* Exercise requirements
Please return exactly the lines below that run from the line with "Record an audio clip with microphone" through the end of the listing, both included, but not the pictures.

* The records
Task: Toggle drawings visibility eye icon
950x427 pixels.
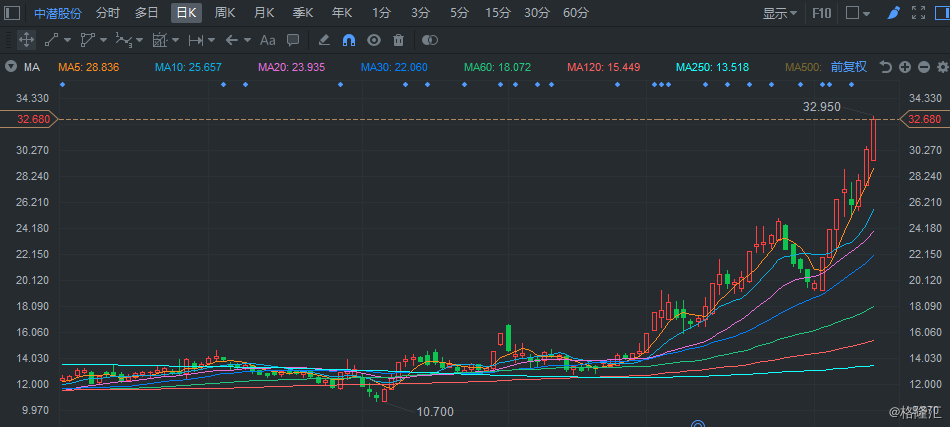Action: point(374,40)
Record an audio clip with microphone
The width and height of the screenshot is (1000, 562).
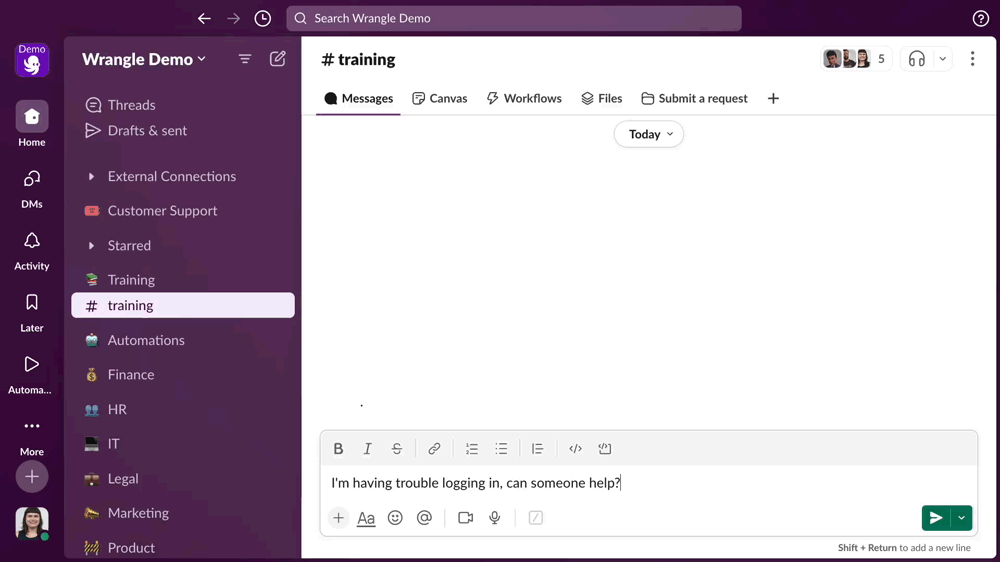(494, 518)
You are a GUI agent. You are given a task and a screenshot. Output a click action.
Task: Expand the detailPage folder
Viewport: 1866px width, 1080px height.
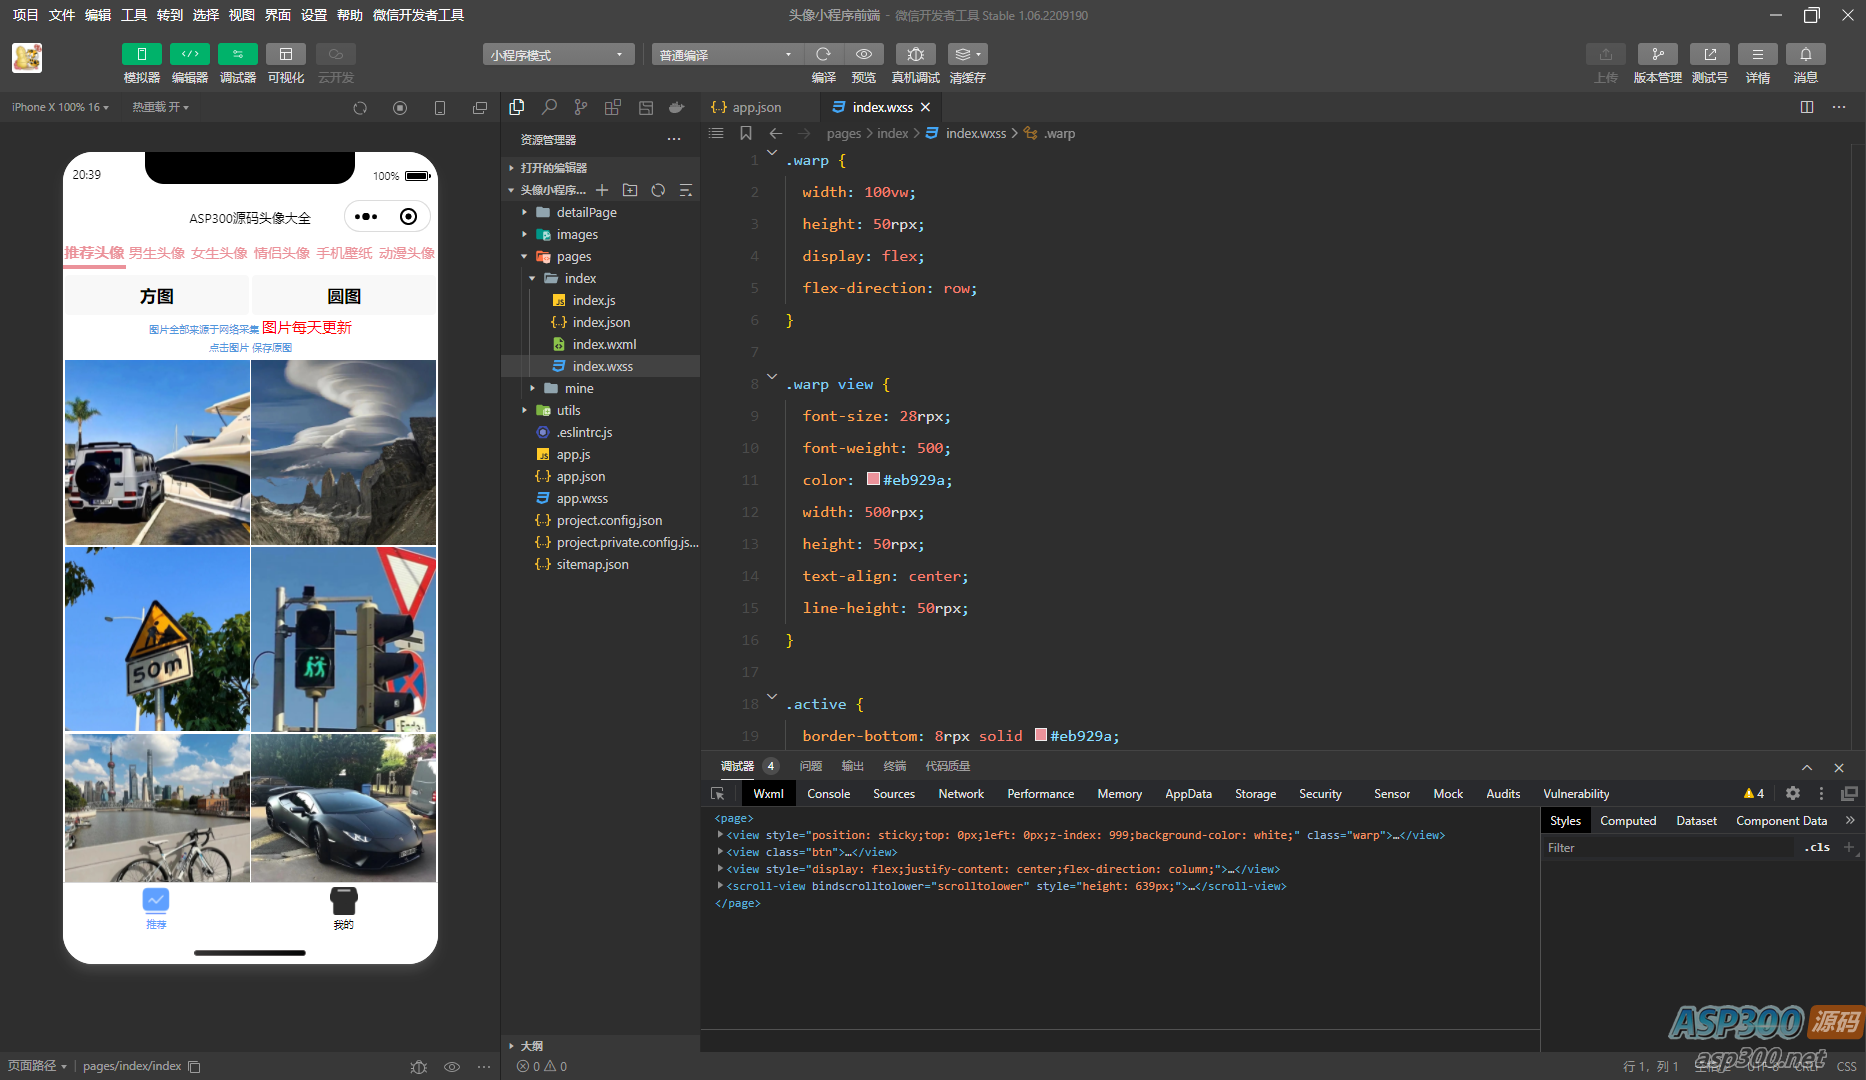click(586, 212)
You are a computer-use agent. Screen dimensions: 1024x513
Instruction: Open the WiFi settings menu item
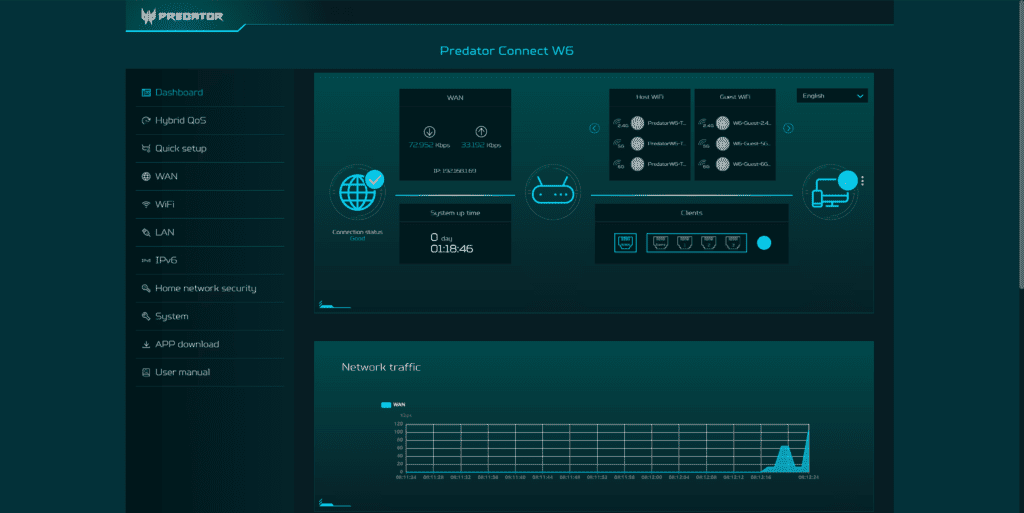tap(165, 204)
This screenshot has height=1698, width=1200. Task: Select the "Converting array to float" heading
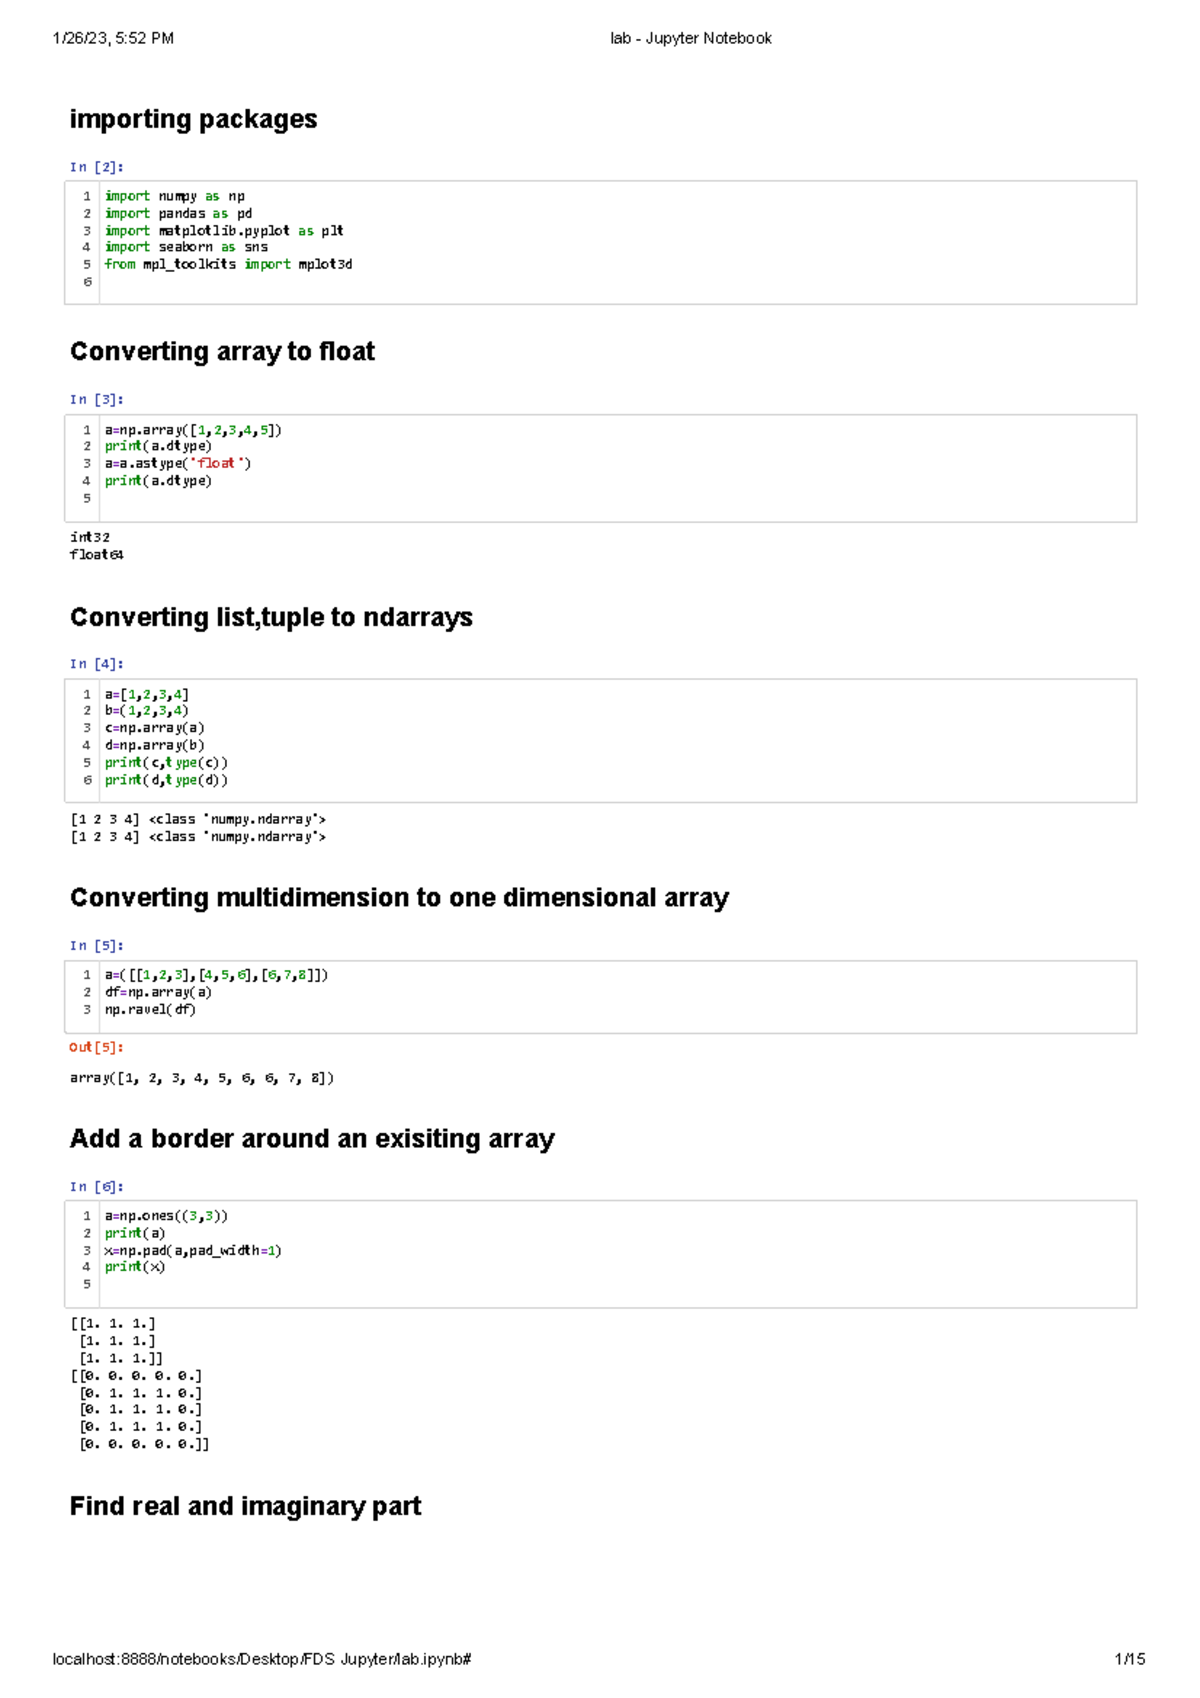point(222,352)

* Expected output
Record an audio clip with microphone
The width and height of the screenshot is (1000, 562).
(494, 518)
You are a GUI agent. You are given a task and a screenshot. Output a click action.
Task: Expand the detailPage folder
Viewport: 1866px width, 1080px height.
click(586, 212)
You are a computer-use agent. Screen dimensions: 1024x513
Instruction: Open the WiFi settings menu item
tap(165, 204)
This screenshot has height=1698, width=1200. Task: Select the "Converting array to float" heading
point(222,352)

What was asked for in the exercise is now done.